_Direction_
Rewrite the entries from the first line through the line containing "Expand the Create", replacing "screenshot" with "image" and leaving everything else unchanged.

_Records for the exercise_

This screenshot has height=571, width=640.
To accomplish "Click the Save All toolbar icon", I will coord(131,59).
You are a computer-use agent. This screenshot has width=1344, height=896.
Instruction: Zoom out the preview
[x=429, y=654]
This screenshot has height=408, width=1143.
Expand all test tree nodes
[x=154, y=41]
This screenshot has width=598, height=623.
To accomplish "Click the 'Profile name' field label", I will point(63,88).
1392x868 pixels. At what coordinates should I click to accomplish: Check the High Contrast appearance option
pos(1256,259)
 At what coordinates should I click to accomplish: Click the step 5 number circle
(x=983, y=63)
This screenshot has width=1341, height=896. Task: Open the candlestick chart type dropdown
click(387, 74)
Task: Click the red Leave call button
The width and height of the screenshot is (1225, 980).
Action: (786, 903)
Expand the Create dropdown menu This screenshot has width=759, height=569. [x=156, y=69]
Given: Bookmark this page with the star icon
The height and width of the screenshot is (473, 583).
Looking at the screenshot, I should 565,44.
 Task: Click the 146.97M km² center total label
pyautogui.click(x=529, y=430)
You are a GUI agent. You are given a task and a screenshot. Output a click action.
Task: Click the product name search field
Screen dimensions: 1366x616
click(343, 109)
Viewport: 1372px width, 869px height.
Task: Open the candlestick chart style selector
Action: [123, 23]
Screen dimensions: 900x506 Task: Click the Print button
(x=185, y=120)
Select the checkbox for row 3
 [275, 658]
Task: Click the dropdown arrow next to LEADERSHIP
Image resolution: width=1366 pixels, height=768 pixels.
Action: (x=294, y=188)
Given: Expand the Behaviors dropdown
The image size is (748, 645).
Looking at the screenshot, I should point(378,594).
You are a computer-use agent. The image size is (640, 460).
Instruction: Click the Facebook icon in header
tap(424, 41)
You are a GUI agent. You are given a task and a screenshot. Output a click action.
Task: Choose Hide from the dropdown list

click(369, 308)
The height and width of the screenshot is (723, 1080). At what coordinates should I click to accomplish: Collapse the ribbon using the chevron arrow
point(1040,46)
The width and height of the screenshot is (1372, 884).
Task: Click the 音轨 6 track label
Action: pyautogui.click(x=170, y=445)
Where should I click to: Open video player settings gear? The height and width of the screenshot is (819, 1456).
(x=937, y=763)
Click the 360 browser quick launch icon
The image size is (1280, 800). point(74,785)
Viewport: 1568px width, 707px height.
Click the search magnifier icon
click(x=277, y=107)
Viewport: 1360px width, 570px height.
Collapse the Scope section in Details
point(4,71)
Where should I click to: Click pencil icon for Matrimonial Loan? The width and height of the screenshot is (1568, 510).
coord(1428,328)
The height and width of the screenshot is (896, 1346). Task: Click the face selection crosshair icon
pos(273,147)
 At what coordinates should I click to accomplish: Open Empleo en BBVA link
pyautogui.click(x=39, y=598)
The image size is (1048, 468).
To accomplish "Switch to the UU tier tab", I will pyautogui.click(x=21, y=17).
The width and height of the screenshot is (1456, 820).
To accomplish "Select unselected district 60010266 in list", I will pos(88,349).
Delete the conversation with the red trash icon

_Exercise solution_
This image has height=571, width=640.
To accomplish "Click the Save All toolbar icon", I will coord(131,59).
You are a computer-use agent. This image has width=1344, height=896.
Instruction: Zoom out the preview
[x=429, y=654]
This image has height=408, width=1143.
Expand all test tree nodes
[x=154, y=41]
This image has width=598, height=623.
To accomplish "Click the 'Profile name' field label", I will point(63,88).
1392x868 pixels. At what coordinates should I click to accomplish: Check the High Contrast appearance option
pos(1256,259)
 At what coordinates should I click to accomplish: Click the step 5 number circle
(x=983, y=63)
This image has width=1341, height=896. Task: Open the candlestick chart type dropdown
click(387, 74)
Task: Click the red Leave call button
The width and height of the image is (1225, 980).
Action: (786, 903)
Expand the Create dropdown menu This image has width=759, height=569. [x=156, y=69]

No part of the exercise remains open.